The Spider and the Stone: A Novel of Scotland's Black Douglas
What strikes you apt about that plain of strategy?”
    Belle now regretted her decision to make conversation. Hoping to
find a graceful excuse to beg off, she blurted the only answer that came to
mind. “It has two colors, but what is—”
    “How is it arranged?”
    “In squares. Still, I do not see what this has to do with my
question?”
    “Blessed me, but airen’t you the clever one!”
    Angered at being the brunt of a joke that she didn’t even understand, Belle whipped her hood over her head and prepared to leave the old bat to stew in her bile.
    The crone captured her hand to delay her. “Forgive me. I’ve lost all manners. It’s been months since I’ve held discourse with anyone. I tend to rail against the spirits when …” She pursed her lips, having nearly revealed some dark secret.
    “Then I would then have you address me directly,” Belle
insisted. “If I am to be cast into this despicable betrothal, I must know what
awaits me.”
    “Directness is not always the best choice. Forget ye that
direct is the path of the ax upon the neck? You must learn to look sideways and
speak in shrouded ways.” The crone glowered at the Comyn boys ahead, as if
conjuring up a fitting spell for their demise. “Scotland is the chessboard, and
each clan a square. None be the same color as that upon its borders, aye?”
    Belle nodded slightly, uncertain where all of this chess
talk was leading.
    “If the red squares were all in the north and the black in the south, peace would be granted us.” The woman spat again through her toothless gums in a gesture of malediction. “But the Almighty in His inscrutable wisdom has determined it not to be. And we suffer for it.” Finding Belle too baffled to form a question, the woman shook her head, frustrated at her failure to communicate the critical point. “Think of the Comyns and their domains as the red squares.”
    “And the black?”
    “The Bruces.”
    Belle had heard only passing references to that Southern
clan. “The Bruces of England?”
    “Of Scotland, as well. That clan holds fiefs on both sides of the border. The eldest, Bruce the Competitor, was King Alexander’s fealt comrade. He’s now even longer in the tooth than me.”
    “The Competitor claims the throne against Red?”
    The crone nodded. “The two are like cats in a sack.”
    Belle waited to hear the significance of that observation. “Aye, and … ?”
    “Edward Longshanks pulls the drawstring.”
    Belle failed to see what relevance all of this political
intrigue bore upon her problem. In two days, her father would depart
for Fife, leaving her at the mercy of the Comyns. Would she ever see St.
Andrews again? What would become of her diary? She had left it in her
bedchamber under lock. Nothing would prevent her brothers from prying it open
and—
    The crone snapped two bony fingers to regain Belle's wandering
attention. “The destiny of the branch can be read in the roots. The time of
both the Competitor and the Red is fast passing. Old Bruce’s feckless son has
turned recluse in Norway. It is the grandson, Robert, who was born under
auspicious stars.
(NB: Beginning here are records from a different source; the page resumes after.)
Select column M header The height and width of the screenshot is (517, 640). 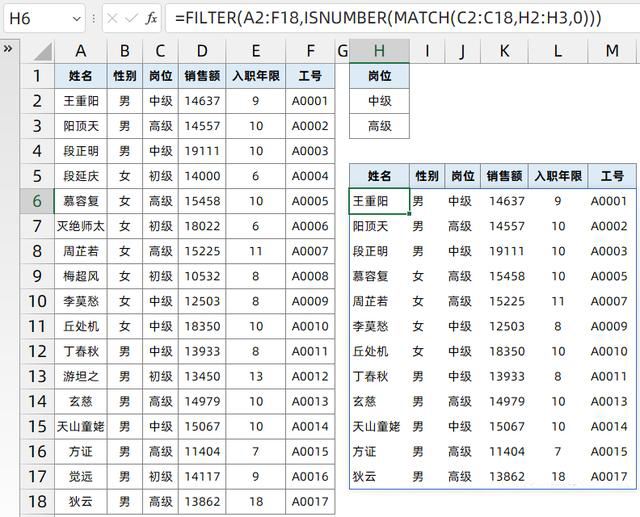pos(611,50)
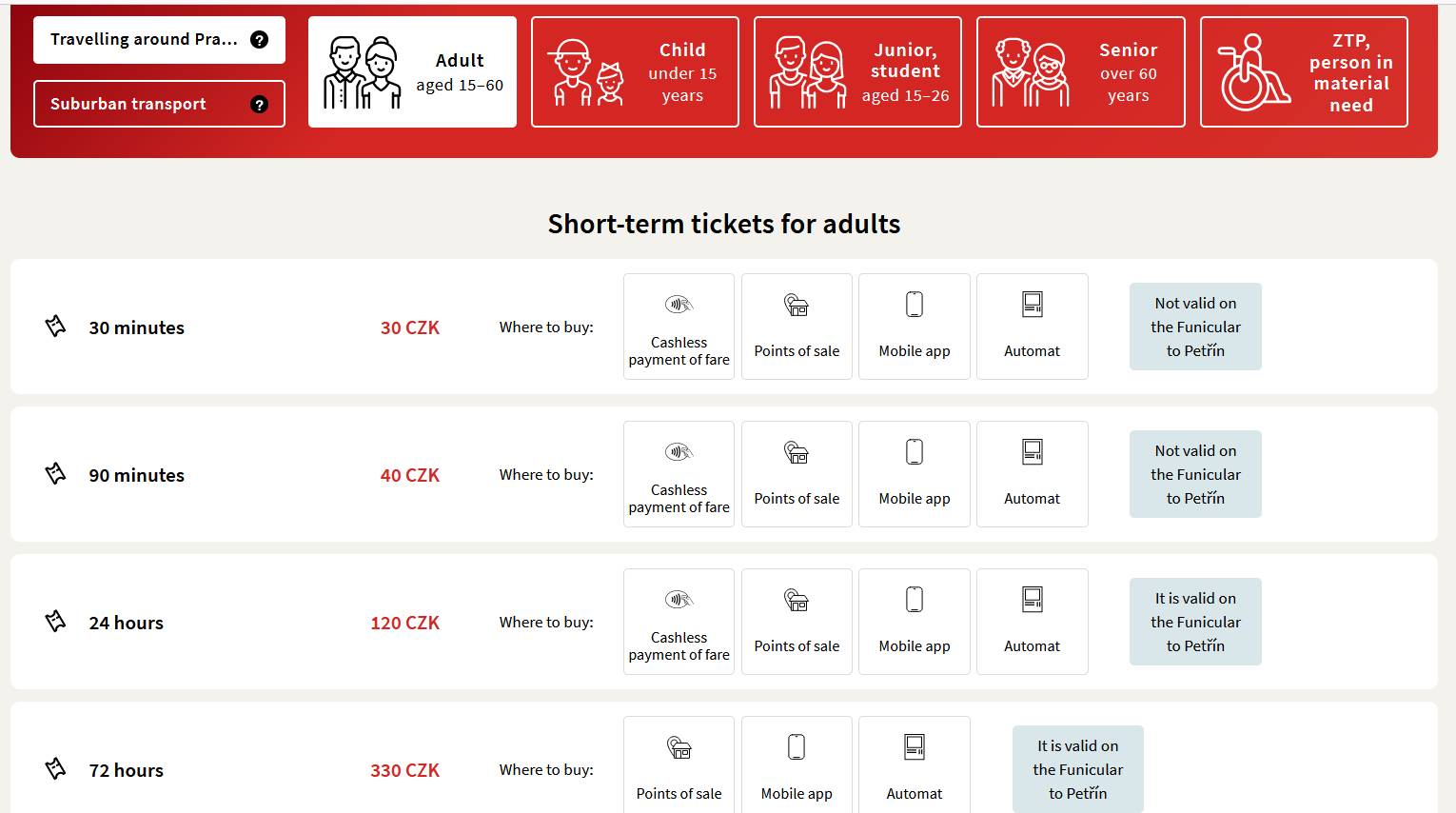Click Cashless payment of fare for 24 hours
1456x813 pixels.
point(679,622)
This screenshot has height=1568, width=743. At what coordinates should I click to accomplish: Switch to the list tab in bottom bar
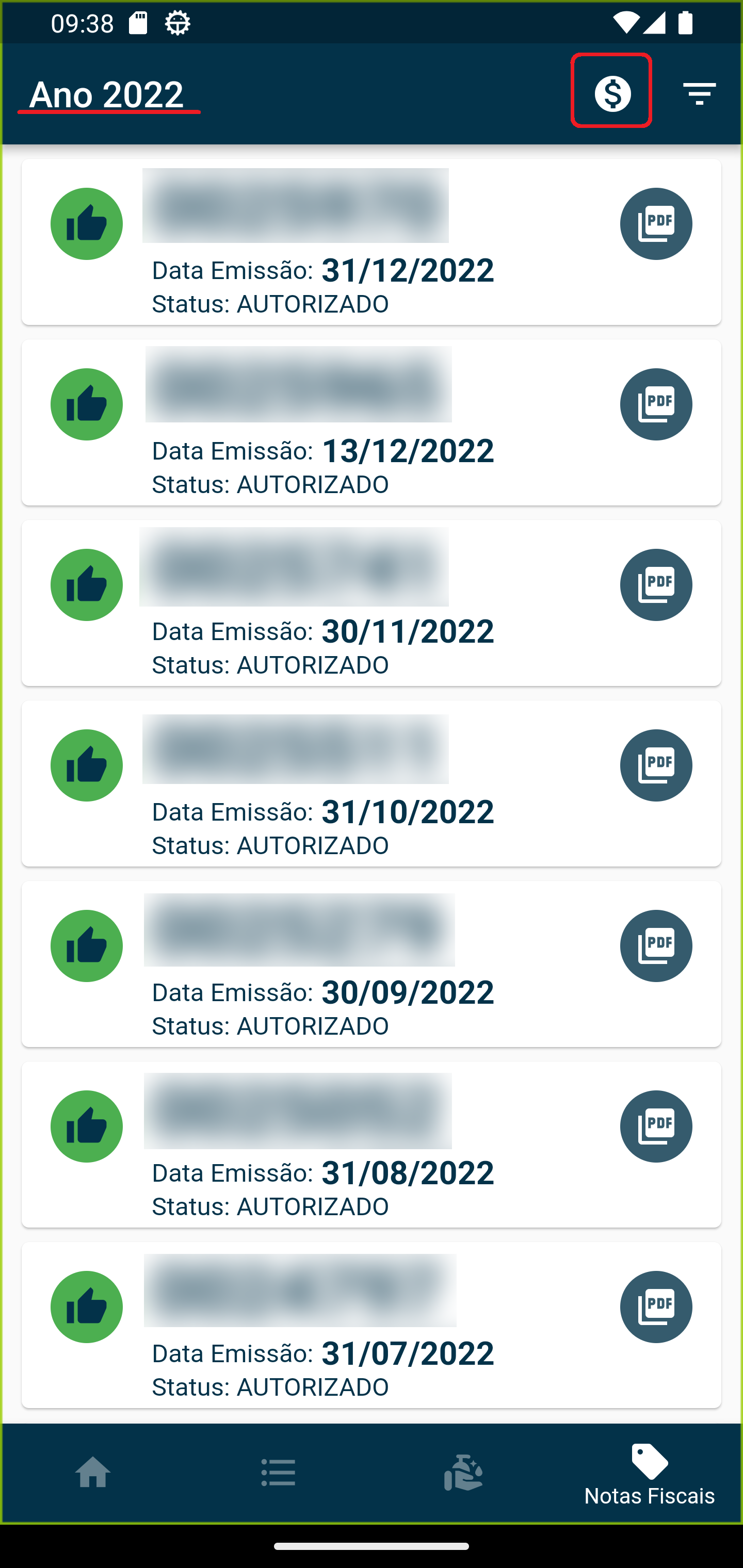tap(278, 1473)
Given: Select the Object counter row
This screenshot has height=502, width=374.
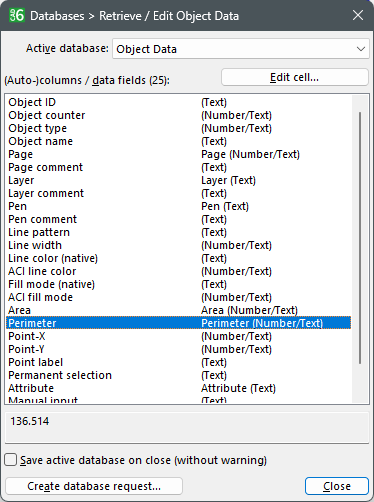Looking at the screenshot, I should (x=179, y=115).
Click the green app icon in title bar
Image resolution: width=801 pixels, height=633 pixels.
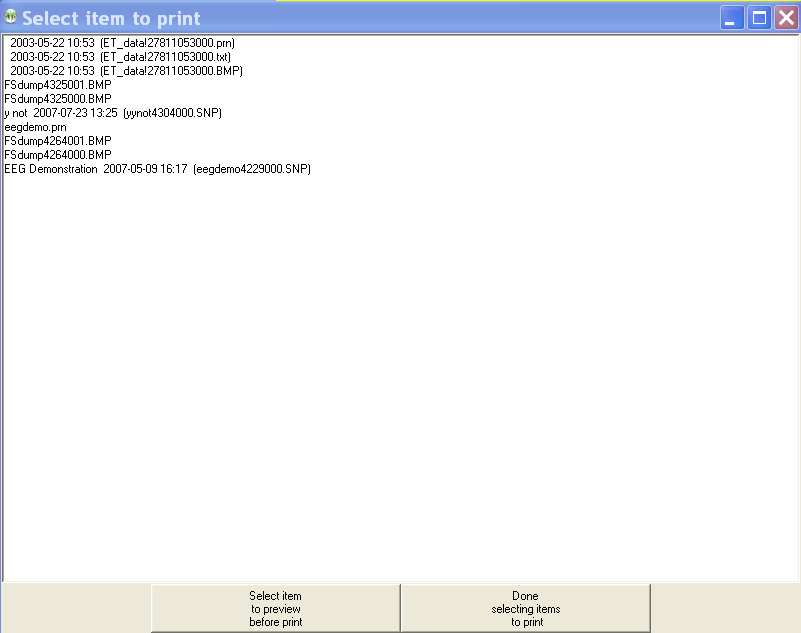point(11,17)
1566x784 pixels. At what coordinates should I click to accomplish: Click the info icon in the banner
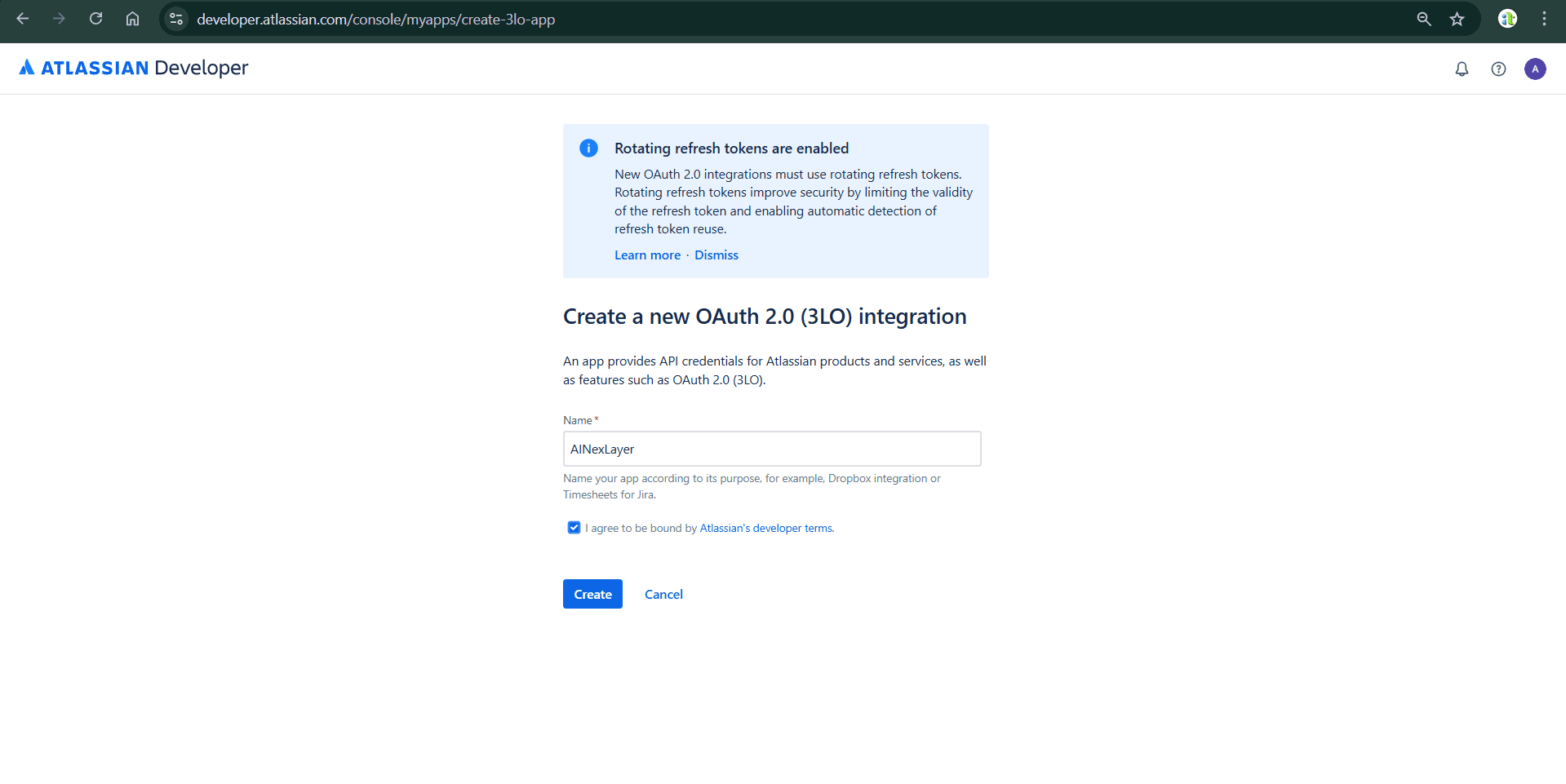coord(588,148)
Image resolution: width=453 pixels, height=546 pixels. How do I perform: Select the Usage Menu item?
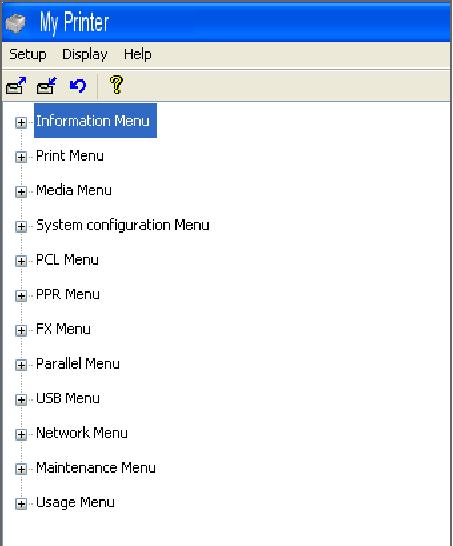click(x=75, y=502)
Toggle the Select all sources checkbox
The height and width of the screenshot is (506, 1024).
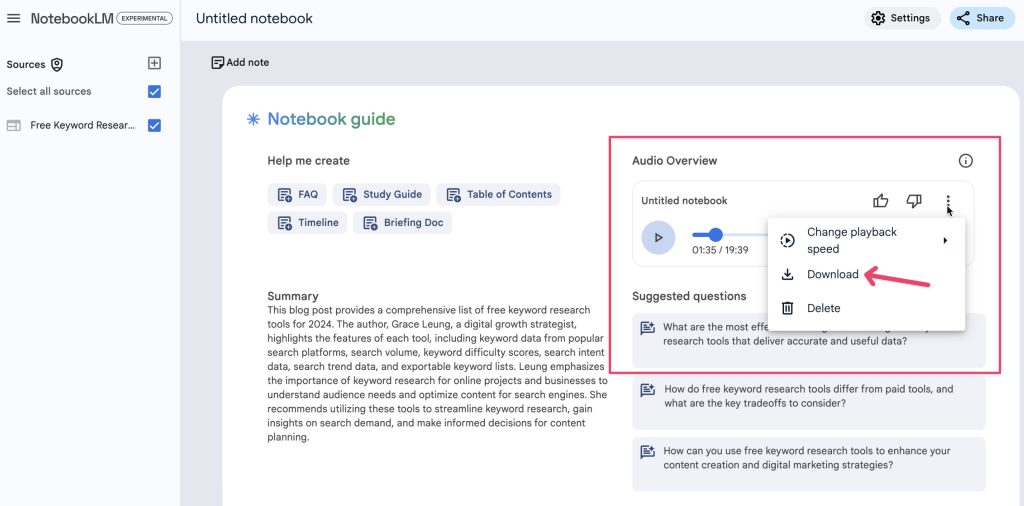154,92
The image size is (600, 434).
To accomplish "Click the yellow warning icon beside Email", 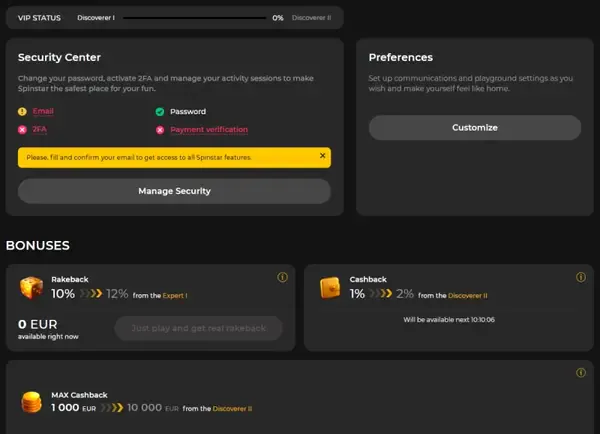I will (x=22, y=111).
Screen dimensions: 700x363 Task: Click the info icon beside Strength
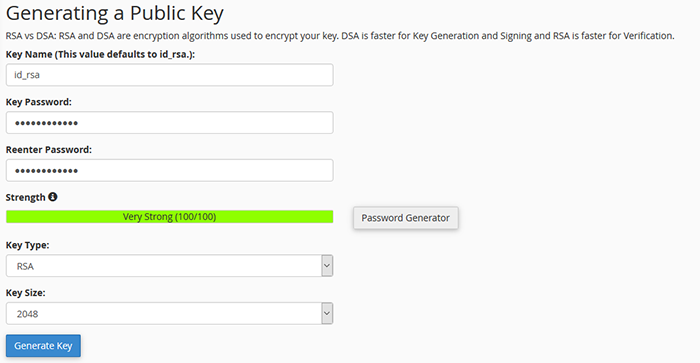pos(53,197)
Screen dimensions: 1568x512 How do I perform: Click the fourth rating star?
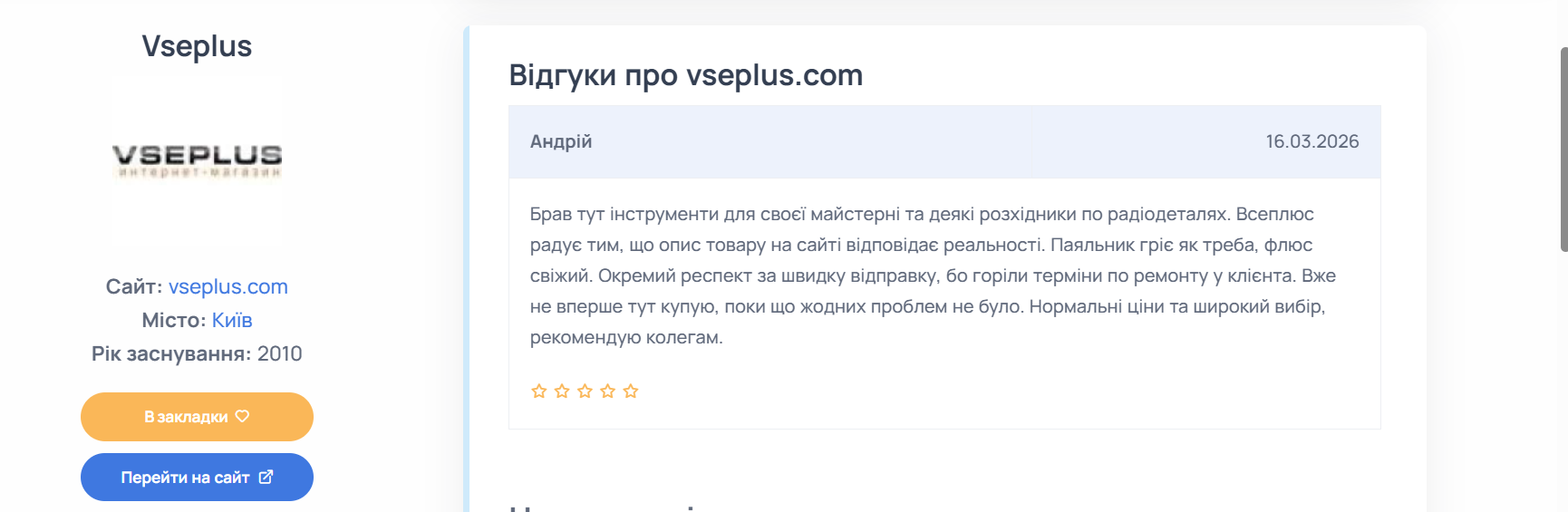coord(607,391)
I have scryed his future in the black glass. He will vie for
the throne against Red’s pups. Only a malevolent aspect with Saturnia can keep
him from his fate. Melancholy will be his crown of thorns. But the English King
has seers, too, and he will try to keep young Bruce under his spell in London.”
    Belle’s head was pounding from trying to follow the woman's strange
manner of speech. She watched, confused, as the crone played imaginary
chess moves upon the pommel of her saddle, tossing aside invisible knights and
queens with building vehemence.
    “The Bruces and the Comyns scheme to checkmate each other,”
the crone explained in a running commentary. “For every Bruce castle, you will
find a Comyn keep in the next square. To win the kingship, a Bruce must leap a
Comyn and a Comyn must leap a Bruce.”